It is too early to tell what, exactly, killed Adonis Escoto, the 21-year-old Ultra-goer found dead inside a car parked near the music festival on Saturday night.
But the tragedy was a reminder of a similar incident from last year, when Anthony Cassano -- a boy of almost the exact same age as Escoto -- died at Ultra from a drug overdose.
In light of Escoto's death, Riptide went back and pulled Cassano's toxicology report, which has previously been unreported. According to a report from the Miami-Dade Medical Examiner's Office (included below), Cassano had marijuana in his system when he died. The cause of death, however, was "acute methylone toxicity" -- in other words, a methylone overdose.
Methylone is sometimes passed off as Molly, and it's possible that Cassano thought he was taking MDMA or ecstasy when he ingested it.
Unlike pure MDMA, however, methylone has proven to be deadly.
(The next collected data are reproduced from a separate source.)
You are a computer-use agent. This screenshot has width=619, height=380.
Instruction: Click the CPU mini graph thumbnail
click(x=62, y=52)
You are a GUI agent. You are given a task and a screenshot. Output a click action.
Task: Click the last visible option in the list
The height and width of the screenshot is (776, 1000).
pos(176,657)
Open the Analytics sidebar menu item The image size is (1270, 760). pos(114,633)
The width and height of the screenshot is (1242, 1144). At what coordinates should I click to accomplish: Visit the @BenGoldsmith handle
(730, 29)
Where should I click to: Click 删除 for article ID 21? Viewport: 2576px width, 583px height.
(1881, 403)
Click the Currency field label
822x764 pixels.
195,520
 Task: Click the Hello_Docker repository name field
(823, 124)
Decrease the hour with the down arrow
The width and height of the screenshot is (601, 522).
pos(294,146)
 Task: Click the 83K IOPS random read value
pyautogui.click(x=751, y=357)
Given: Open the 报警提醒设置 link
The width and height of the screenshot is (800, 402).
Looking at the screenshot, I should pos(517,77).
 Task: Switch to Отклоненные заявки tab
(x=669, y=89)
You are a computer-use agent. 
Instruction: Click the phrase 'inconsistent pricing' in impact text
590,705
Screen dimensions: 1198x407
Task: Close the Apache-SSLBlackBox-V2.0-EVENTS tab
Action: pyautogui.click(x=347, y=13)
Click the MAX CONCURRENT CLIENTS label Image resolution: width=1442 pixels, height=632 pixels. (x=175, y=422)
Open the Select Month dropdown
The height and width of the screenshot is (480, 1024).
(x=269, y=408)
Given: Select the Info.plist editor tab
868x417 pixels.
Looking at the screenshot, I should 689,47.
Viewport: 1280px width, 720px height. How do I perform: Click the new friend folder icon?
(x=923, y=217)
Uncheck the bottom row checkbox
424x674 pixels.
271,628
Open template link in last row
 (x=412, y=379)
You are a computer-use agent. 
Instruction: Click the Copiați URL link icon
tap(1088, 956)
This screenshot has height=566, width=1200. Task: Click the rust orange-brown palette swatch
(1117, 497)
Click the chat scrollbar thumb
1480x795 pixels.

It is one of several chemical compounds commonly called "bath salts" and was among the drugs banned by Florida Attorney General Pam Bondi in January 2011.
Seizures of the drug by Miami police show that it is increasingly being mixed into or passed off as Molly. In 2011, only eight percent of "Molly" seized by Miami police contained methylone, according to the Herald. A year later, however, 82 percent did. Meanwhile, "Molly" seizures rose 63 percent.
Methylone has been blamed for a string of deaths at EDM concerts. The drug reportedly caused two deaths at Electric Zoo last year in New York, forcing the festival to shut down early.
On April 2, 2011, 23-year-old Jairious McGhee became the first Floridian to die from methylone. Tampa Police found "banging on cars and acting crazy," according to local TV station WTSP.
When cops approached McGhee, they found the young man was incoherent. He had bloodshot eyes, dry lips, and had urinated on himself.
"Essentially your body temperature gets so high and your body can't handle that high temperature, your muscle start breaking down and when that happens, your organs start failing," said Dr. Julie Pearson, the medical examiner who diagnosed the deadly methylone overdose. "It's such a new drug, we don't know how much they need to take to produce those side effects."
Whether or not Cassano knew what he was taking, the results were the same as McGhee. On Sunday, March 17, 2013, he "started showing signs of erratic behavior" while attending Ultra.
Paramedics were called, but Cassano was pronounced dead at the hospital from "multiple organ failure," according to a police report.